In my previous post, I ran down a little list of conditions. None of them are, in and of themselves, disabling. You can live with diabetes just fine. Ditto Factor V Leiden, PCOS, pernicious anaemia. Even adrenal insufficiency is manageable, although tricky, on its own. What becomes a problem is when you have multiple things wrong – and the thing about chronic illness is that once something goes wrong, it’s so much more likely that another thing is going to go wrong. Especially when one of those things is endocrine or autoimmune. Once those systems start to break down, it’s like the big rolling stone in an Indiana Jones temple. Hard to stop.
But, of course, we don’t like to talk about these things, because we’re terrified of being seen as fakers or hypochondriacs. Because there’s just too many things wrong with us for one person! It’s unrealistic!
(Spoiler: it’s not that unrealistic. You just don’t understand what chronic illness is like.)
So. Co-morbidity. This makes all the things that would, on their own, be inconvenient but not disabling turn into Big Hecking Deals. For example, this is a list of Little Things Wrong With Me that aren’t conditions in and of themselves, or are quite manageable when they’re taken in isolation:
Sleep apnoea. Borderline hypertension. Borderline high cholesterol. Arthritis of the hip and lower back.

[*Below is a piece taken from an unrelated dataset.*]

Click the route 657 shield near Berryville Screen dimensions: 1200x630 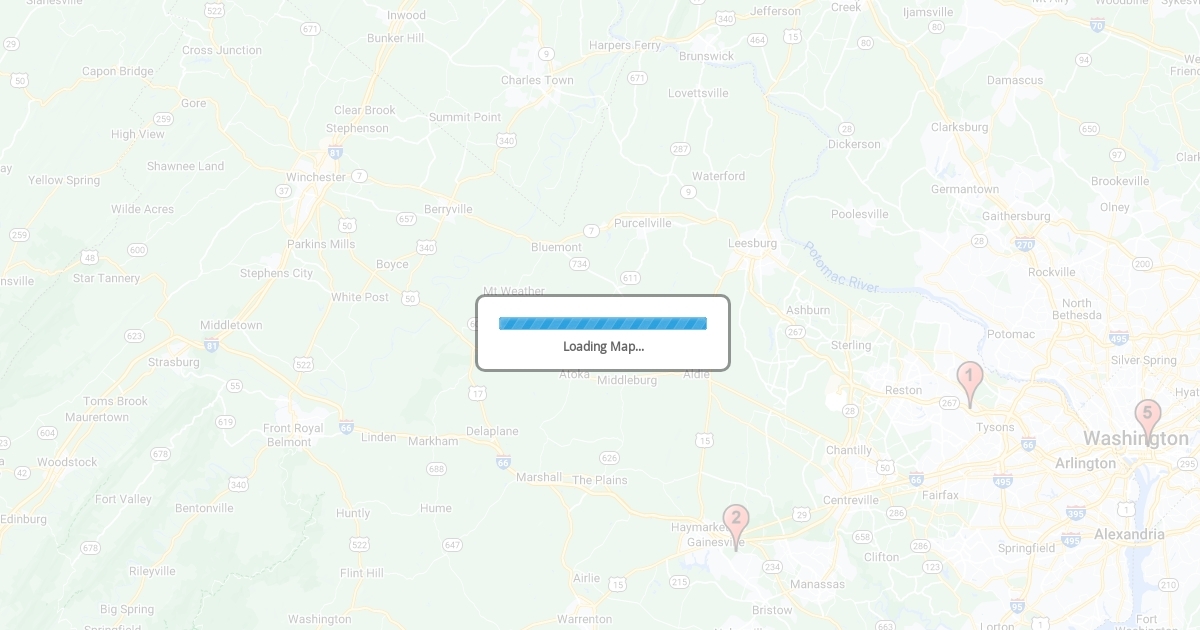point(406,218)
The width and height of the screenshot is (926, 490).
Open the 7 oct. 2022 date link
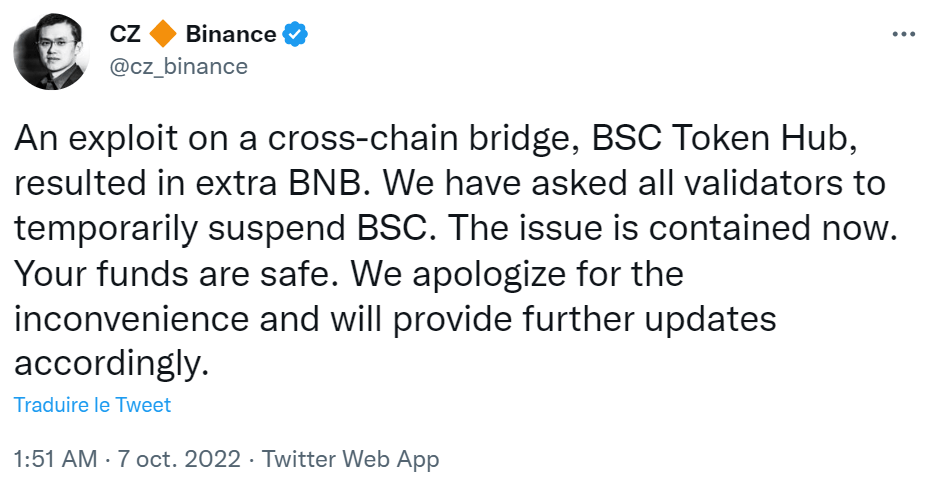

Propensity for shoulder bursitis. Shoulder and neck tension. Borderline personality disorder with general anxiety disorder. Migraine. Obesity.
Now, take those Little Things and add them to the list of conditions. They all exacerbate each other. The medications that I have to take mess with each other. I’m on thirteen medications at the moment, and at least three of them have “trouble losing weight” or “weight gain” as a side effect. It’s a balancing act and I am not good with balance.
The thing about co-morbidities is that a lot of the time, it’s hard to point to one condition as the culprit when you’re talking about your symptoms. This is a problem when it comes to things like trying to get disability support, because the government likes to make things as difficult as possible for disabled people. I could sit down right now and say, “I’m feeling dizzy and have a bad headache. When I came back from going to the toilet and put my dressing gown on, the effort of being upright and wrestling with a heavy piece of fabric made my heart race enough that I could feel it in my temples. Sometimes I find myself panting slightly because breathing is just that difficult. I’m always tired. I feel like my brain is wrapped in cotton wool and translating words from my brain to my mouth takes so much energy that a lot of the time I end up just saying ‘you know, the thing, with the thing’. I can’t walk down a flight of stairs without feeling weak and standing up at the kitchen counter long enough to make a sandwich makes my back hurt badly enough to make me cry.”
And then the Process goes “okay, but what condition causes that?” and you know what, I don’t know. A combination of them. All of them. Because my body is trying to keep going and does not have much to work with. I have to be selective about what I’m trying to deal with at the moment, because I just can’t deal with all of it. I’m keeping up with my medications and my blood tests, and I’m trying to find the right dosage to manage my adrenal insufficiency (spoiler: I don’t think we’re there yet). In theory, I’m trying to lose weight, but that involves meal replacement bars and exercise and I’m not physically capable of either at the moment. More on that in a later blog.
Co-morbidities are the worst, and whoever thought of them should be fired. My doctors, thankfully, are pretty understanding. Hopefully the med students will get something out of mine, because god knows I only get frustration. But if you have a chronically ill person in your life and they seem inconsistent about why they’re unwell, maybe this is why. Maybe it’s not. Chronically ill people can be flakes too. But this is a thing. You get a lot of “well, clearly she’s faking [it’s always a she. Why are dudes never faking, I wonder?] because she said she had this last time, but now she says she has this”. Well, maybe she has both.
I mean, look at the title of this blog. I’m a medical snowflake. I wouldn’t believe me if I met me. I’m not realistic. But I’m real.